I first met Karrie Fransman outside a burlesque club in London’s Shoreditch, where I thought she looked ghastly and hideously overdressed. She, of course, was right – my jeans and stripes were never going to go down well with the North London trendy set.
Karrie, a 28 year old part-time creative advertising exec and part-time cartoonist, is wonderfully charming. Having traded the high-flying life of models and target audiences for colouring pencils, she is happy and relaxed.
She speaks at 20mph, “to save batteries,” and as I realise within minutes of enjoying her overexcitable presence, exists in something of her own world – a world that provides continual inspiration for her cartoons, which have been published in the Guardian’s G2 supplement, and now The Times’s similar Times2.

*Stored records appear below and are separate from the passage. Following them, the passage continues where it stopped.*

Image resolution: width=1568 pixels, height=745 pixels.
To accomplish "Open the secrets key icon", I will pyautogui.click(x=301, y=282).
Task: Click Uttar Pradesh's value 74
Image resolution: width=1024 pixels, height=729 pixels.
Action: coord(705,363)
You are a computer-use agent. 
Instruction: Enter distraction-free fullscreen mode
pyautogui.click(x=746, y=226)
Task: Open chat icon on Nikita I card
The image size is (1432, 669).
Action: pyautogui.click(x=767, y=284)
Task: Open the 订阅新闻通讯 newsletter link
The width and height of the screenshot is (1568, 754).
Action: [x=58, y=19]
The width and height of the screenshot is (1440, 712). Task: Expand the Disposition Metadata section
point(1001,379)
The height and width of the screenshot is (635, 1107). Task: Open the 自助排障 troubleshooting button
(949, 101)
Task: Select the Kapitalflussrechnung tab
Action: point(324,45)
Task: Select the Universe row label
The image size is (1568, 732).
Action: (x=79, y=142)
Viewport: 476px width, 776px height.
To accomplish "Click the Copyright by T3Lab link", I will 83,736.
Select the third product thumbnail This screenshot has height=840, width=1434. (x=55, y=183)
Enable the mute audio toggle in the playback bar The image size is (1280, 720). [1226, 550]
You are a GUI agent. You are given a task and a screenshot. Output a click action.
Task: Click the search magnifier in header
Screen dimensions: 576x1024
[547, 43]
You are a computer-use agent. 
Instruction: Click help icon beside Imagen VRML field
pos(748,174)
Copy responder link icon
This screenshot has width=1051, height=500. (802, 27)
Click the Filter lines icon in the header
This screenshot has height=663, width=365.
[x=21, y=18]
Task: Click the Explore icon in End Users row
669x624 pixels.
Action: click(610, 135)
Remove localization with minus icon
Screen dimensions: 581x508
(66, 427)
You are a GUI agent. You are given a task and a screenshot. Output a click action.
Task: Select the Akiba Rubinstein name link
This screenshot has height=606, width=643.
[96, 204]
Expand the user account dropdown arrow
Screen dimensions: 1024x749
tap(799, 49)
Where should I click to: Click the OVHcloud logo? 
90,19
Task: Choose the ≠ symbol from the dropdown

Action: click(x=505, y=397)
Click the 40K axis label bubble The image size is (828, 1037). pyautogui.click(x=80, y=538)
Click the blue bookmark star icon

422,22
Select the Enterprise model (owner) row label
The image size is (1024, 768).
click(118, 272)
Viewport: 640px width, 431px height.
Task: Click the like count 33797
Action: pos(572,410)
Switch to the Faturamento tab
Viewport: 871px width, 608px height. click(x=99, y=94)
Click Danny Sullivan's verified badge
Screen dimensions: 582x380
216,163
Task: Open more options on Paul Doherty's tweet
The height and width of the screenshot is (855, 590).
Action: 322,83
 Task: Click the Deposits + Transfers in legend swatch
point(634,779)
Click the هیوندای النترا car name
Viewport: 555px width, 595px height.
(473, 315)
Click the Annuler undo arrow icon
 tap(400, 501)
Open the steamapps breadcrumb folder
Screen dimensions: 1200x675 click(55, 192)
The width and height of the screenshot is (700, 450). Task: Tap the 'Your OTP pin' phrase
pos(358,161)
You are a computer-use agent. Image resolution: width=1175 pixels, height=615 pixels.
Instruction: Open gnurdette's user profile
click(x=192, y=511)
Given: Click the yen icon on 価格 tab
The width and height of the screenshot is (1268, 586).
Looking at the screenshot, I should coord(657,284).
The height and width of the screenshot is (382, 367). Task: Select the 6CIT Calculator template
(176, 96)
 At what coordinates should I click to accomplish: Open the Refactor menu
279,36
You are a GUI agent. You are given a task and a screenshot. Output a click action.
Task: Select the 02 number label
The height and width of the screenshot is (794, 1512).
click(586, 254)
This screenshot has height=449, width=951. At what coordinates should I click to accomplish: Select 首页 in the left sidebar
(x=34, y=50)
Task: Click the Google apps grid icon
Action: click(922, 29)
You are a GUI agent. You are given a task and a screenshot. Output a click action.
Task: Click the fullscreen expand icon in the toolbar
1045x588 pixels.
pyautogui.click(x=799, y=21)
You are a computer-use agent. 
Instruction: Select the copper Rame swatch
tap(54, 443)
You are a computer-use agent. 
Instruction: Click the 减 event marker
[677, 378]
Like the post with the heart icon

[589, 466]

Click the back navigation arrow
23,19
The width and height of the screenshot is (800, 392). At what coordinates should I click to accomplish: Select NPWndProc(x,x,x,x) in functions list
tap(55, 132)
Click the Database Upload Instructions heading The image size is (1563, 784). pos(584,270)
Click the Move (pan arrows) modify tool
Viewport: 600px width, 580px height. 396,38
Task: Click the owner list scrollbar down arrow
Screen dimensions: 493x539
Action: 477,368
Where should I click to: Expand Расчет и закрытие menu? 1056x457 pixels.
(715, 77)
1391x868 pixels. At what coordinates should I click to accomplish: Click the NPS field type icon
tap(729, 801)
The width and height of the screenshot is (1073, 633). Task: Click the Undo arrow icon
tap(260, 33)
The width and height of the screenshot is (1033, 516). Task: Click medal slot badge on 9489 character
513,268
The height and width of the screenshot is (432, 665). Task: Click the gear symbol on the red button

Karrie’s Guardian strips, which chronciled actual events in her life, referenced everything from religious tension in her childhood home, to the pretentious North London arts scene that she found herself in after moving away from her Edinburgh home.
“The Guardian stuff was very autobiographical. I found it quite exposing. Some people were like ‘put me in put me in’. Some people were in it quite a lot like my sister and my mum. It’s even weird seeing me in it, but I’m comfortable taking the piss out of myself.”
“I don’t paint myself in a very flattering light. With other people you’re much more aware that you have to respect how they want to be perceived.”
In my favourite of Karrie’s G2 strips, Karrie and her sister board an airport buggy to speed up their transfer, before watching her father, I assume, strolls past on foot.
It is classic Karrie. Self-referential, and bizarre, but nonetheless strangely hilarious. Defining her style as “scribbley”, Karrie’s strips retain a ‘back-of-the-napkin’ feel. You can almost imagine her jotting one down as a particularily embarassing childhood memory comes to mind.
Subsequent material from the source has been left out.